I am working on my thread as we speak, but will say a few quick things in response, again on my mobile, so forgive me,
So as per the above, yes, i think thats roughly it, the problem that the buddha says most people have is attatchment to and craving for manifest phenomena like form and feeling and consciousness that cannot ever be satisfying or identical to the subject that is experiencing them.
The Samyutta seems to take up a secondary problem, or perhpas better, the subsequent Theravada and much of contemporary academic study of Buddhism have used the Samyutta to take up a different problem, that is the philosophical criticism of the metaphysical claim that an unmanifest but real substance called atman underlies all manifest phenomena and is ultimatly identical to the subjectivity that experienses diverse manifest phenomena.

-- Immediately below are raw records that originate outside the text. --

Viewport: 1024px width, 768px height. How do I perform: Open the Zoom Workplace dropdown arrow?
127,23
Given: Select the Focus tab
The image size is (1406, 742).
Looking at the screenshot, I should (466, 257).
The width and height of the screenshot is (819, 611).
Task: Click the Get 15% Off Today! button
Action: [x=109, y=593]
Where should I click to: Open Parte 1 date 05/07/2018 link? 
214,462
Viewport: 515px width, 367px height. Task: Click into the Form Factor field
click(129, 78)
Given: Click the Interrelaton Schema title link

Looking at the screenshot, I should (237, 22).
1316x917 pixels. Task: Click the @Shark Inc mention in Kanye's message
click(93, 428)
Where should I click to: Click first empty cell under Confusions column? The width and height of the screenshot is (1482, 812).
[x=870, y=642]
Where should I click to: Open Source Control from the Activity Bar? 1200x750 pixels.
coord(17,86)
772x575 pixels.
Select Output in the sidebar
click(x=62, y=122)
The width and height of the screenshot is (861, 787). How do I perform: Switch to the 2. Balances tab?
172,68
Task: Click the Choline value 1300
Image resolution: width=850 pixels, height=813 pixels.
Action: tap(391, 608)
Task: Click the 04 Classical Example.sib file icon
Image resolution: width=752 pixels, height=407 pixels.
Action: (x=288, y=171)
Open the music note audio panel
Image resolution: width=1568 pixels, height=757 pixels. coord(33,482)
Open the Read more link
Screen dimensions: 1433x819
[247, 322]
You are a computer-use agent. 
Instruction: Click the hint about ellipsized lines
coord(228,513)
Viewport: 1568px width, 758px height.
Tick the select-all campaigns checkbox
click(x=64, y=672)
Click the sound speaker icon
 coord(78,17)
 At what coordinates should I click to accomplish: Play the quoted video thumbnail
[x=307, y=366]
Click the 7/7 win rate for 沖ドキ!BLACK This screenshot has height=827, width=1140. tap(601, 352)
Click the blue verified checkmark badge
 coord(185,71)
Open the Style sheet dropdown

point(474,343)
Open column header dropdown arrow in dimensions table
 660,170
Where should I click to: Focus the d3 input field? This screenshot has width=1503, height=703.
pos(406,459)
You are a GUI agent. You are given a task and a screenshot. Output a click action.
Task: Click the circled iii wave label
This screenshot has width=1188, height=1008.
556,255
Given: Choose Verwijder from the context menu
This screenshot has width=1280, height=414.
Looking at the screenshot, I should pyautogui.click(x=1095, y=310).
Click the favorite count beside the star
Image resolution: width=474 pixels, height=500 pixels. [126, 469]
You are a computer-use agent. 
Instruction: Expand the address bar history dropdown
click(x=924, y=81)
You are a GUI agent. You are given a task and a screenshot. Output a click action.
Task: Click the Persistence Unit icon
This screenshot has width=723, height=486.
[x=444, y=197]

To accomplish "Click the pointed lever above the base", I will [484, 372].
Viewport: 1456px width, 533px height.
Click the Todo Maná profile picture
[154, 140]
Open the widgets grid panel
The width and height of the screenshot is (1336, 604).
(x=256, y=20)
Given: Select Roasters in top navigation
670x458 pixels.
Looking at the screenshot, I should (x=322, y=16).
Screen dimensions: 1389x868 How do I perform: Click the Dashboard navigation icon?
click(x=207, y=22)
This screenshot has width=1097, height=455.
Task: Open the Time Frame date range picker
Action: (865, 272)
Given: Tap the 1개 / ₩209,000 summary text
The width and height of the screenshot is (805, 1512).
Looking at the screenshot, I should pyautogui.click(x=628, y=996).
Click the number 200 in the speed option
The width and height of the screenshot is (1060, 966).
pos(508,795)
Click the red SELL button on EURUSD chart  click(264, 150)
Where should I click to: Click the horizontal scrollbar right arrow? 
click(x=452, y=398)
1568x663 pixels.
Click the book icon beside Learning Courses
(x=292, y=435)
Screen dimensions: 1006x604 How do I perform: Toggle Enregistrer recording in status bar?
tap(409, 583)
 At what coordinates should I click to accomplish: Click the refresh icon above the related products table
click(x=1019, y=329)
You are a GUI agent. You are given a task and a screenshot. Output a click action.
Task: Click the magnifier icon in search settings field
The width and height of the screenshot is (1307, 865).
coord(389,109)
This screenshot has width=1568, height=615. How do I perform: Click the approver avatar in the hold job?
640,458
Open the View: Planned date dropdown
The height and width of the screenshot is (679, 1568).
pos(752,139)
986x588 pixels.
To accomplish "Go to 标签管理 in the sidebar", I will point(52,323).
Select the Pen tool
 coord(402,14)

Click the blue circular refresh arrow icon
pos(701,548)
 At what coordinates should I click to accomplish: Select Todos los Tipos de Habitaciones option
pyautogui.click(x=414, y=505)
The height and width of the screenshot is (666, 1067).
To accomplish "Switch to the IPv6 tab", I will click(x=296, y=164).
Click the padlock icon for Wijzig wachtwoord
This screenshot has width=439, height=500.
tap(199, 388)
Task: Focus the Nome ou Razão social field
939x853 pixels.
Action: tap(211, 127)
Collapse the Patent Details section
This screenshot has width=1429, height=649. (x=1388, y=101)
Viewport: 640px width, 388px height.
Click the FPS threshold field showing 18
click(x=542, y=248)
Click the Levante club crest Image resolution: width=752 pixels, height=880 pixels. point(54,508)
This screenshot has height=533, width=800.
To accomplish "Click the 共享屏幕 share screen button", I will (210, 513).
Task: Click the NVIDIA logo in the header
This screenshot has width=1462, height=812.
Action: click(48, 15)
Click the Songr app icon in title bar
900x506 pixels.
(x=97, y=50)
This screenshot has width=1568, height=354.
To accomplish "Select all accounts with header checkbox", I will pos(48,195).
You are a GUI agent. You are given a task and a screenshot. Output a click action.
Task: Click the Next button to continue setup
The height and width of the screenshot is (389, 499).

This is an important position for Buddhists in the context of Vedanta to take, but it is, as i have said, not clear to me that such a position is actually particularly prominent in the EBTs, DN1 and DN2 for example list several philosophical positions in some detail, and none of them look like Vedanta without a fair bit of squinting.
But leaving aside permanent or absolute atmans, there is still the significant problem of “the manifestation of individual subjectivity”. This is the problem I suggest is wrestled with in the undeclared points.
It goes something like this;
If “I” am just an illusion, a non-real thing that only appears to exist, then no salvation is possible for me, no one is freed when the illusion is dispelled, there wasn’t anyone to be freed to begin with.
On the other hand if “I” am a real existing thing then I am subject to predicates, entangled with language and the world, subject, in short, to suffering.
I am still puzzling out the both amd niether.